Uit de brief van de gemeente van 13 december 2022 blijkt wel dat de vader € 5.731,08 van zijn transitievergoeding zou moeten gebruiken om zijn schulden af te lossen. De vader heeft gesteld hij dit niet heeft gedaan, maar dat hij het geld aan zijn ouders heeft gegeven die hem hiervan iedere keer geld geven als hij erom vraagt. Hoewel er kennelijk geld beschikbaar was, heeft de vader er niet voor gekozen om dit aan te wenden voor betaling van alimentatie aan zijn dochter. Dit rekent het hof de vader aan.
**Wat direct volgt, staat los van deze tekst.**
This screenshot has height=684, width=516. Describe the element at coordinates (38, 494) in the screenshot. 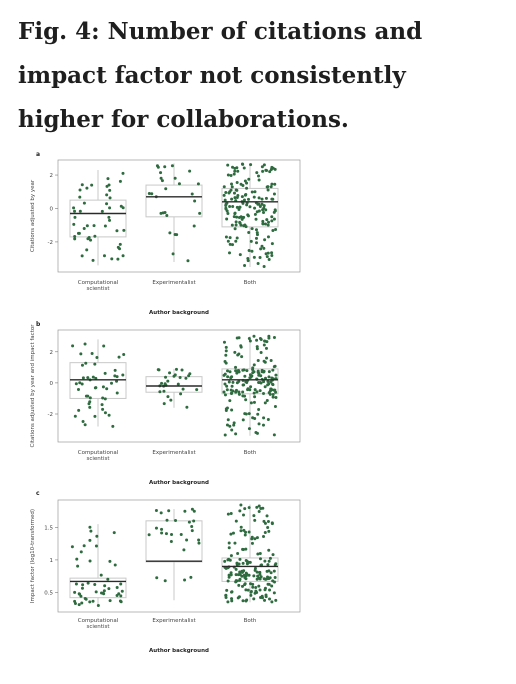

I see `panel-letter: c` at that location.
Een andere keuze die het hof hem aanrekent, is dat de vader tot op heden zijn resterende verdiencapaciteit niet probeert om te zetten in een baan en inkomsten, zodat hij de onderhoudsverplichting voor zijn dochter kan nakomen. Uit de brief van het [bedrijf 1] van 22 juli 2022 blijkt dat de mate van zijn arbeidsongeschiktheid is vastgesteld op 23,65%. Het [bedrijf 1] acht de vader capabel om te werken als productiemedewerker industrie, controleur, tester elektrotechnische apparatuur, wikkelaar en medewerker tuinbouw. De vader heeft hierover verklaard dat hij niet solliciteert ‘omdat alles nog loopt’. Dat hij voor behoud zijn bijstandsuitkering niet wordt verplicht om te solliciteren, ontslaat hem niet van zijn verplichting om zich in te spannen een inkomen te verwerven om zijn alimentatieverplichting richting zijn dochter na te komen. Van de vader wordt als alimentatieplichtige ouder een actievere houding verwacht.
5.6.
Nu beide grieven falen, zal het hof het hoger beroep van de vader afwijzen en de bestreden beschikking bekrachtigen.

6.De beslissing

Het hof:
bekrachtigt de bestreden beschikking, voor zover aan het oordeel van het hof onderworpen;
wijst af het meer of anders verzochte.
Deze beschikking is gegeven door mrs. E.M.D.M. van der Linden, E.P. de Beij, K.A. Boshouwers en is in het openbaar uitgesproken op 18 april 2024 in tegenwoordigheid van mr. D. van der Horst, griffier.